INSTRUCTIONS FOR THE TASK: Copy out everything in the material from the line containing "Image resolution: width=2048" down to the line containing "coordinates (1158, 376).", both of those lines included, with each line left unchanged.

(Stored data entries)
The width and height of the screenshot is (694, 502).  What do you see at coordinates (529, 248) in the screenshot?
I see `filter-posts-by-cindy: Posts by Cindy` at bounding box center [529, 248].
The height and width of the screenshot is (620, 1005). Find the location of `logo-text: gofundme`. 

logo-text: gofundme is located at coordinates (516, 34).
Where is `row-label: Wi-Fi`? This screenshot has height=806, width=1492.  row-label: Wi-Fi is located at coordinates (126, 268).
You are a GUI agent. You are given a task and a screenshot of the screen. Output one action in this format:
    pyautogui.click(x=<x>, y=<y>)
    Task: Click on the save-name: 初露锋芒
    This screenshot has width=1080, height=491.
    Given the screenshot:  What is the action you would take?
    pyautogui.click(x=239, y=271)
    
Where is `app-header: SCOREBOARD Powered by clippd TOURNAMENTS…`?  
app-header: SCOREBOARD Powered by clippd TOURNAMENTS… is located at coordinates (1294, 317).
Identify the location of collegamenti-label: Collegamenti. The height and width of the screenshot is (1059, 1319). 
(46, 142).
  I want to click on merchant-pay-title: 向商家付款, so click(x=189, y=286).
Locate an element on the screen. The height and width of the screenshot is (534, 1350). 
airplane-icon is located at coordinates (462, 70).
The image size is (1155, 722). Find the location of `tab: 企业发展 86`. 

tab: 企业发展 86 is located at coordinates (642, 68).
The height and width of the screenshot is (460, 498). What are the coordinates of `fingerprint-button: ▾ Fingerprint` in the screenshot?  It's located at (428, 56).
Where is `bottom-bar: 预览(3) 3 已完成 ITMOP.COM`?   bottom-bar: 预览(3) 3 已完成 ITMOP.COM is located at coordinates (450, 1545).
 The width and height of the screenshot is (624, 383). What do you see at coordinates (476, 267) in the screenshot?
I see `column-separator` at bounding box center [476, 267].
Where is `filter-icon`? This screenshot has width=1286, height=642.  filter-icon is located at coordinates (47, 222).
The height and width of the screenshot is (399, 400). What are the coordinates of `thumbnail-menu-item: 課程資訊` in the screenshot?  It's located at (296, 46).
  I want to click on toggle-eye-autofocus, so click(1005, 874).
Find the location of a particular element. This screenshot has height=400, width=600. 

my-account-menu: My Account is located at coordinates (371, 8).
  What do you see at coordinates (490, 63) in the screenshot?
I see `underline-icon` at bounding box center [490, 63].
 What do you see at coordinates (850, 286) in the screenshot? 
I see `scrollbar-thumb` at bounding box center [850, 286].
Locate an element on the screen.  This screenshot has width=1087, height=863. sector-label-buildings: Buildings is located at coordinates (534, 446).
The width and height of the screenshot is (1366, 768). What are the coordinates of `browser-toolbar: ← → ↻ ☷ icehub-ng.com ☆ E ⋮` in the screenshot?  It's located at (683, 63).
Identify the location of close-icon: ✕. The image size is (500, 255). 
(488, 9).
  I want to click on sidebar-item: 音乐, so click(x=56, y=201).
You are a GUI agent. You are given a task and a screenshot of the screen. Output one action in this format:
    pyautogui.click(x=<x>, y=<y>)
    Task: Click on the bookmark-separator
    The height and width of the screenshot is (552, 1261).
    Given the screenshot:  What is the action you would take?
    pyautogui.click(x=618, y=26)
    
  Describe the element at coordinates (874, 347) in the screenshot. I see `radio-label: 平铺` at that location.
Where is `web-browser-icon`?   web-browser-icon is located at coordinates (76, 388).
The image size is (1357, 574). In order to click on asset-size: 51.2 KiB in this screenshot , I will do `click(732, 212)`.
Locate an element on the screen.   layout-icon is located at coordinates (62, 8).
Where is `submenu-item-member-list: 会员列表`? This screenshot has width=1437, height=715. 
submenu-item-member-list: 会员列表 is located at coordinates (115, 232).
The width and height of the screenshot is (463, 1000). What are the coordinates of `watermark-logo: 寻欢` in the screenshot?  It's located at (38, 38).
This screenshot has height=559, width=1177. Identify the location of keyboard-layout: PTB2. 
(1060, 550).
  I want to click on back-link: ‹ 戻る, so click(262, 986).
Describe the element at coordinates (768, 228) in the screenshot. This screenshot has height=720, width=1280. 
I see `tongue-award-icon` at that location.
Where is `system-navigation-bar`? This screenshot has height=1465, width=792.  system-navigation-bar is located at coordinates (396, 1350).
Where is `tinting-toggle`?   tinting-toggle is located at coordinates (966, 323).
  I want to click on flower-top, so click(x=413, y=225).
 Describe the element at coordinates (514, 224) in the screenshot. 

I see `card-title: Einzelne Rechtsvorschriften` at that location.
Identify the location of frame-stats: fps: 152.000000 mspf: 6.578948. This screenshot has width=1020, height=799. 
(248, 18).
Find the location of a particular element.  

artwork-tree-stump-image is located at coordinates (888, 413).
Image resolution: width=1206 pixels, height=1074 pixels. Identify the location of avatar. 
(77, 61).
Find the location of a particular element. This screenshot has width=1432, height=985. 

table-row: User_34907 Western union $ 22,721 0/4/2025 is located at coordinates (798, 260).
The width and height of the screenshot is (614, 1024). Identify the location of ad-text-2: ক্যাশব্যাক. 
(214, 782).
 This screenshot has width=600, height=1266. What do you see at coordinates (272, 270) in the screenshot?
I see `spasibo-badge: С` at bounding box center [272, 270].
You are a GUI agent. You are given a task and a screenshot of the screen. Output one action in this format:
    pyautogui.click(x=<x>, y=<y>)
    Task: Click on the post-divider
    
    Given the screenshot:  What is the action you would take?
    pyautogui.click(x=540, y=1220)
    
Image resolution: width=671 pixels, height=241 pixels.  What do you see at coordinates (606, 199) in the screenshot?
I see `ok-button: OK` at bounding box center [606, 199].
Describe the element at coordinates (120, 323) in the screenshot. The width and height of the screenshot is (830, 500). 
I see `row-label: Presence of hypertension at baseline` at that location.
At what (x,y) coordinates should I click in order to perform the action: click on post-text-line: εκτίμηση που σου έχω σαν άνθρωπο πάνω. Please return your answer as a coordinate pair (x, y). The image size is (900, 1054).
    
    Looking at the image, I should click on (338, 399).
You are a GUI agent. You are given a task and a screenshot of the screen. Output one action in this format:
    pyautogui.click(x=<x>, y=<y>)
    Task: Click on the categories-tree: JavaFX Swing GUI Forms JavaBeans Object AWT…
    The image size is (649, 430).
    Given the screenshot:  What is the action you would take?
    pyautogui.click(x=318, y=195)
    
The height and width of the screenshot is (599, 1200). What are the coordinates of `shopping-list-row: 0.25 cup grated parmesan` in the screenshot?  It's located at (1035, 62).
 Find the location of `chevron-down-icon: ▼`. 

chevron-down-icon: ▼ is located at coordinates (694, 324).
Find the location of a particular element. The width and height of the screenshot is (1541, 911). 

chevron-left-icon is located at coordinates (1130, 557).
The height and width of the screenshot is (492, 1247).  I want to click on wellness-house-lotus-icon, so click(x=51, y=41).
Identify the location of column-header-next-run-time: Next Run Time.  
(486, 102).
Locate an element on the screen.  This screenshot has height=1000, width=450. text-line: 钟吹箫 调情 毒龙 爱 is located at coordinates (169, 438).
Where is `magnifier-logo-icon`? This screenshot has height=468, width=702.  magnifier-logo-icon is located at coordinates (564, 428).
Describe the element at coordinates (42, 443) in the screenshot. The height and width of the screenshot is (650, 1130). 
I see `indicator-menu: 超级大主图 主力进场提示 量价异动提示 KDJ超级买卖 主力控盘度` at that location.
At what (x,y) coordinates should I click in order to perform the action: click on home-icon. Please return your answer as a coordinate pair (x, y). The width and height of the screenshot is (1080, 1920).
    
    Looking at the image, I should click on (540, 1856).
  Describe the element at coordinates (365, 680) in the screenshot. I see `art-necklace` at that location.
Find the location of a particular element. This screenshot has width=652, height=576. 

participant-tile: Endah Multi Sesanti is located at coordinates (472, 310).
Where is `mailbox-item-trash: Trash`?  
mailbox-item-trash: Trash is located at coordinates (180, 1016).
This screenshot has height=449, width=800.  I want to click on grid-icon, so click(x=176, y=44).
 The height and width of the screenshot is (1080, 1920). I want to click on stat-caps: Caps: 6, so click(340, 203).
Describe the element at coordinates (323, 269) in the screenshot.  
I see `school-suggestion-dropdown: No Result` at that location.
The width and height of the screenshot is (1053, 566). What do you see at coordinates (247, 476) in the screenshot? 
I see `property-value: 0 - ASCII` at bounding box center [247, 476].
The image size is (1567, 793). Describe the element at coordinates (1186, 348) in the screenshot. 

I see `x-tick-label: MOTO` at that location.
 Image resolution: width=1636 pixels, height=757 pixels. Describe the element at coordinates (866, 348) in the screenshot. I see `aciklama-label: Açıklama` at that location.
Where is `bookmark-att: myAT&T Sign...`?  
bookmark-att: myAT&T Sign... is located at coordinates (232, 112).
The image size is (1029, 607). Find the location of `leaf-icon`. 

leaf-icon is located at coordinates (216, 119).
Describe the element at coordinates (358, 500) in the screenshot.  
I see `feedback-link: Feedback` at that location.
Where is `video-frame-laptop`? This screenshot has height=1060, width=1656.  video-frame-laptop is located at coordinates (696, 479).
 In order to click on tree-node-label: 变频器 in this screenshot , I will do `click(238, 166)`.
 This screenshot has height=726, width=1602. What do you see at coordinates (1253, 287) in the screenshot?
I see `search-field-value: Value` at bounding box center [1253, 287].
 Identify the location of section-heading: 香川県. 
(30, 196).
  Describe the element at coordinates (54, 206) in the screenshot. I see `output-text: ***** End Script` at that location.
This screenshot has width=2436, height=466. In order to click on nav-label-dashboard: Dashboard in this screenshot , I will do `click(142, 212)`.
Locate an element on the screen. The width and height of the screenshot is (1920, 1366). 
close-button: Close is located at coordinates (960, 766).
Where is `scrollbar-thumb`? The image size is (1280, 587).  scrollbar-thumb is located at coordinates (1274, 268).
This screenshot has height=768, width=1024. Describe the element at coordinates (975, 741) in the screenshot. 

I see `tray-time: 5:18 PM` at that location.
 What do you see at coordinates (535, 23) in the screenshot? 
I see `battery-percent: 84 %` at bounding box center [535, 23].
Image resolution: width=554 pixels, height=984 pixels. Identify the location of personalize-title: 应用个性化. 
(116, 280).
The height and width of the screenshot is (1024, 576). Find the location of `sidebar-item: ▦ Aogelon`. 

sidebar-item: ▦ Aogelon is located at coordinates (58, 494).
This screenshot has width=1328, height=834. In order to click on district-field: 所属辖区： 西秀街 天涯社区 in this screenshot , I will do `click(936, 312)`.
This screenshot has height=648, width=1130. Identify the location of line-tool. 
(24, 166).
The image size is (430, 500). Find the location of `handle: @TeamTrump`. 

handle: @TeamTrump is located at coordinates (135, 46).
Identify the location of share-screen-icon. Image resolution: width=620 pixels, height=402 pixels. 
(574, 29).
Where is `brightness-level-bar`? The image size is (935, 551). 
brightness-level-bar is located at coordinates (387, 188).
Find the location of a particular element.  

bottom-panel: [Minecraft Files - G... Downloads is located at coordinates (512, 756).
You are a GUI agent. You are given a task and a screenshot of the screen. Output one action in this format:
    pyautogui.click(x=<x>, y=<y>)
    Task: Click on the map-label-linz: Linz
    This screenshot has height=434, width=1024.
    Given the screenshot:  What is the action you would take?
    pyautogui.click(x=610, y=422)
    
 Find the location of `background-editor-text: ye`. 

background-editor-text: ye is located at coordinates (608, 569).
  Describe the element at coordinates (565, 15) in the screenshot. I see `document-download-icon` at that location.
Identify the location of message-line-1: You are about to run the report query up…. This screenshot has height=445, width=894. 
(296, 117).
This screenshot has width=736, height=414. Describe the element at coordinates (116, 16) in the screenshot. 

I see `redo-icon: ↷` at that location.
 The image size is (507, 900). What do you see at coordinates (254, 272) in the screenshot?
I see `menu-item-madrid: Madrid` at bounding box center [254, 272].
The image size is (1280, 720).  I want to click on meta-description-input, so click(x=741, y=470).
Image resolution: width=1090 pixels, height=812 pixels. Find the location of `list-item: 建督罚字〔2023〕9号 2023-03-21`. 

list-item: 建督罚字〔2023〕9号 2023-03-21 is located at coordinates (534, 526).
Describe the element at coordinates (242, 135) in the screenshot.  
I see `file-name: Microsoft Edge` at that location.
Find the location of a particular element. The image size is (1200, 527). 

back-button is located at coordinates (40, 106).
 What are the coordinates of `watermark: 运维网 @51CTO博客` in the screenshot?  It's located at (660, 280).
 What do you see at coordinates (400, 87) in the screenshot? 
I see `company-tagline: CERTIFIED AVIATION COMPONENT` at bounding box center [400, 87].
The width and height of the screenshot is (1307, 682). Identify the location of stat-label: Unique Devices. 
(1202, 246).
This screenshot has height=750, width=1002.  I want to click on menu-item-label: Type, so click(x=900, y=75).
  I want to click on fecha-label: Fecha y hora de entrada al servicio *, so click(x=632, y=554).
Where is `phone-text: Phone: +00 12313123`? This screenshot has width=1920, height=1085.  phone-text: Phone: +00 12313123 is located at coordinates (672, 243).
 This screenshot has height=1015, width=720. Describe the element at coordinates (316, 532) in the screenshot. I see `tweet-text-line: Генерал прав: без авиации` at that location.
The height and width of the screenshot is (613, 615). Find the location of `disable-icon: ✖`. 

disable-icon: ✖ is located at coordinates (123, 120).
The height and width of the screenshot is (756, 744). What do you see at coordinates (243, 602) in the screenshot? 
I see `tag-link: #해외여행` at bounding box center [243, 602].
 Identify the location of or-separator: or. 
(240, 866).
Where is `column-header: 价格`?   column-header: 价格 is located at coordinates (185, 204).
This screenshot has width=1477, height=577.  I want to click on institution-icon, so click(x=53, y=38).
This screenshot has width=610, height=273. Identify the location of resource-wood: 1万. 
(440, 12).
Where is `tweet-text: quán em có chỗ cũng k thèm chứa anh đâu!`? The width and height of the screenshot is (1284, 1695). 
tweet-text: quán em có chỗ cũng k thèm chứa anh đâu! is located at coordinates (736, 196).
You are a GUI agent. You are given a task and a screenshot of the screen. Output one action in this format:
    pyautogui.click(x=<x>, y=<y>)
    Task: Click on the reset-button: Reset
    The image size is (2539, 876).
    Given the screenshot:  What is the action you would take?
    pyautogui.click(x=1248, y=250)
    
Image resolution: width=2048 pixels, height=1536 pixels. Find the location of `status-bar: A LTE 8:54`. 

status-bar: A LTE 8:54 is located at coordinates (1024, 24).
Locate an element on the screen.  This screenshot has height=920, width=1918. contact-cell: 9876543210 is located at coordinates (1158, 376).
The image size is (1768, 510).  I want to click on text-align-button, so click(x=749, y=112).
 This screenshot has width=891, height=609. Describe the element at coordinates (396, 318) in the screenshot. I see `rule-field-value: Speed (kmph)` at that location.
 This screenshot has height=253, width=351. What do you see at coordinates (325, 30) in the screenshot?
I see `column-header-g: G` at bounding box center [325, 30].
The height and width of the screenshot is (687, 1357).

THE ANSWER:
Image resolution: width=2048 pixels, height=1536 pixels. Find the location of `status-bar: A LTE 8:54`. 

status-bar: A LTE 8:54 is located at coordinates (1024, 24).
Locate an element on the screen.  This screenshot has height=920, width=1918. contact-cell: 9876543210 is located at coordinates (1158, 376).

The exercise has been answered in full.